◆ **Your objective**: Every record here needs to be retyped exactly.

(Records drawn from a dataset)
· · ·

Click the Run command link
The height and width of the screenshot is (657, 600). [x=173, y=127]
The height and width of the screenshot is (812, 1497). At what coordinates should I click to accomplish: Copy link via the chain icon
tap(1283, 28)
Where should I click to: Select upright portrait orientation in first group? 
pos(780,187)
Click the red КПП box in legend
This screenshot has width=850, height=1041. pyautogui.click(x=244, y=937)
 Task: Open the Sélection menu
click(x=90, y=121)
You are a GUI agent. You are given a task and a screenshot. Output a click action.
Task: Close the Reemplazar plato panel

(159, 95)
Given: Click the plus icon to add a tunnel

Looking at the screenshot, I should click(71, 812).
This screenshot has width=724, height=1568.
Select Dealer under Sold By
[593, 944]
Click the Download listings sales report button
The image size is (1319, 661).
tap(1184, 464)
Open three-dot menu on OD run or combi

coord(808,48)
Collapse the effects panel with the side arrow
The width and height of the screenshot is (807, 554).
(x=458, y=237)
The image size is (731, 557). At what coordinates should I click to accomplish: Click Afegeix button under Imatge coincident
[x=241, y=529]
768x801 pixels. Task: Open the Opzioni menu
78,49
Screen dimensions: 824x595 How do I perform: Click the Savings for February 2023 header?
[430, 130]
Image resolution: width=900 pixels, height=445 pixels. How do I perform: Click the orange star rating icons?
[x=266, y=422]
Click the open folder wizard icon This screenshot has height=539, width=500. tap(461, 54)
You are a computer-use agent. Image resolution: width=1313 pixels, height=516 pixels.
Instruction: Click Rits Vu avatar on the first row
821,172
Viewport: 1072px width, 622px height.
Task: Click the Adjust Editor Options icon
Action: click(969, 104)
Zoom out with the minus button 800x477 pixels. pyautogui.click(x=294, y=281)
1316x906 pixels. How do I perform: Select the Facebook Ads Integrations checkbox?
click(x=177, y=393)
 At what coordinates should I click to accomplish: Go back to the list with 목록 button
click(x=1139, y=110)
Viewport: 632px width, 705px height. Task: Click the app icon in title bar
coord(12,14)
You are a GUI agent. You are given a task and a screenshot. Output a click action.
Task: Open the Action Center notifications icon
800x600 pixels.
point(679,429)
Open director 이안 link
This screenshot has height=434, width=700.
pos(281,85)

· · ·

◆ **Solution to the problem**:
Click the Run command link
The height and width of the screenshot is (657, 600). [x=173, y=127]
The height and width of the screenshot is (812, 1497). At what coordinates should I click to accomplish: Copy link via the chain icon
tap(1283, 28)
Where should I click to: Select upright portrait orientation in first group? 
pos(780,187)
Click the red КПП box in legend
This screenshot has width=850, height=1041. pyautogui.click(x=244, y=937)
 Task: Open the Sélection menu
click(x=90, y=121)
You are a GUI agent. You are given a task and a screenshot. Output a click action.
Task: Close the Reemplazar plato panel

(159, 95)
Given: Click the plus icon to add a tunnel

Looking at the screenshot, I should click(71, 812).
This screenshot has width=724, height=1568.
Select Dealer under Sold By
[593, 944]
Click the Download listings sales report button
The image size is (1319, 661).
tap(1184, 464)
Open three-dot menu on OD run or combi

coord(808,48)
Collapse the effects panel with the side arrow
The width and height of the screenshot is (807, 554).
(x=458, y=237)
The image size is (731, 557). At what coordinates should I click to accomplish: Click Afegeix button under Imatge coincident
[x=241, y=529]
768x801 pixels. Task: Open the Opzioni menu
78,49
Screen dimensions: 824x595 How do I perform: Click the Savings for February 2023 header?
[430, 130]
Image resolution: width=900 pixels, height=445 pixels. How do I perform: Click the orange star rating icons?
[x=266, y=422]
Click the open folder wizard icon This screenshot has height=539, width=500. tap(461, 54)
You are a computer-use agent. Image resolution: width=1313 pixels, height=516 pixels.
Instruction: Click Rits Vu avatar on the first row
821,172
Viewport: 1072px width, 622px height.
Task: Click the Adjust Editor Options icon
Action: click(969, 104)
Zoom out with the minus button 800x477 pixels. pyautogui.click(x=294, y=281)
1316x906 pixels. How do I perform: Select the Facebook Ads Integrations checkbox?
click(x=177, y=393)
 At what coordinates should I click to accomplish: Go back to the list with 목록 button
click(x=1139, y=110)
Viewport: 632px width, 705px height. Task: Click the app icon in title bar
coord(12,14)
You are a GUI agent. You are given a task and a screenshot. Output a click action.
Task: Open the Action Center notifications icon
800x600 pixels.
point(679,429)
Open director 이안 link
This screenshot has height=434, width=700.
pos(281,85)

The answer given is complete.